Grün-Wasch-Aktion in Hamburg: Wie der Mensch, so sein Hemd

Die Umweltstiftung WWF wirbt für niedrigere Wassertemperaturen beim Waschen. Aber warum ausgerechnet mit dem Waschmittelriesen Procter & Gamble?

Eine Frau befüllt eine Waschmaschine. Im Vordergrund ist ein Temperaturregler zu sehen, auf 30 Grad gestellt.

Belohnte Sparsamkeit: Wer maximal 30 Grad warmes Wasser benutzt, wäscht in Hamburg-Winterhude gratis Foto: Marcus Brandt/dpa

HAMBURG taz | Es muss nicht immer Kochen sein. Dass sich Wäsche in den allermeisten Fällen auch mit niedrigeren Wassertemperaturen ausreichend sauber kriegen lässt, ist keine ganz neue Idee. Zum Beweis aber eröffnet am Freitag in Hamburg ein „Kaltwaschsalon“: In dem Laden im Stadtteil Winterhude – irgendwie folgerichtig, wenn es doch um kaltes Wasser geht – lassen sich die Maschinen höchstens auf 30 Grad einstellen, dafür kostet ihre Nutzung aber auch nichts. Am Sonntag schließt die den Angaben nach erste derartige Einrichtung im Land dann aber schon wieder.
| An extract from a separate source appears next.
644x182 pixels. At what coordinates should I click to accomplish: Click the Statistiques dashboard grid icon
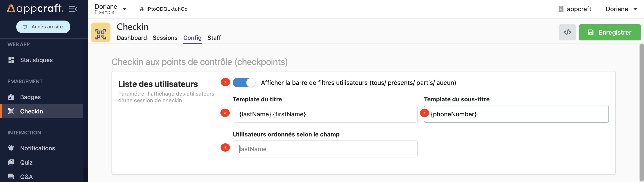(x=11, y=60)
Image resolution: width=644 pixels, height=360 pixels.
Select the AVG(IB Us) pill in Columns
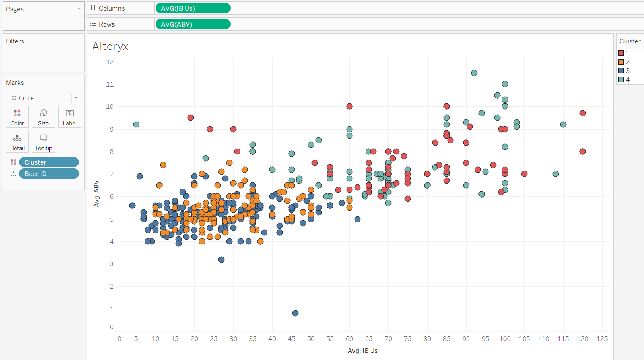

Hinter der Aktion – Teil einer im Juli eröffneten Kampagne namens „#Wirdrehenrunter“ – stecken die Umweltstiftung WWF und die Waschmittelmarke Ariel, genauer: der globale Konsumgüterkonzern Procter & Gamble. „Viele Menschen glauben, wenn man besonders warm wäscht, wird es hygienischer“, sagte im Vorfeld WWF-Vorstand Christoph Heinrich der deutschen Presseagentur. „Wir wollen verdeutlichen, wie hygienisch und energiesparend Waschgänge bei niedrigen Temperaturen sind.“

Im Durchschnitt 43,18 Grad

Es brauche unglaublich viel Energie, um das Wasser beim Waschen zu erhitzen, so Heinrich weiter. Werde die Temperatur von 60 Grad auf 30 Grad gesenkt, reduziere das die CO2-Emissionen um bis zu 60 Prozent. Offen ließ er, wie groß der Einspareffekt bei einer Ausgangs­temperatur von 43,18 Grad ist: So warm nämlich waschen die Deutschen derzeit im Durchschnitt, das hatte eine eigens beauftragte Erhebung ergeben.

Initiativen zum Runterdrehen gab es in der Vergangenheit immer wieder mal, nun setzen die Initiatoren darauf, dass Energiesparen und Klimaschutz derzeit wichtige Themen in der Gesellschaft seien. Dass etwa Schwimmbäder die Wassertemperatur drosseln, war eben noch unvorstellbar – und warum sollen es Hemden besser haben als jene, die sie tragen?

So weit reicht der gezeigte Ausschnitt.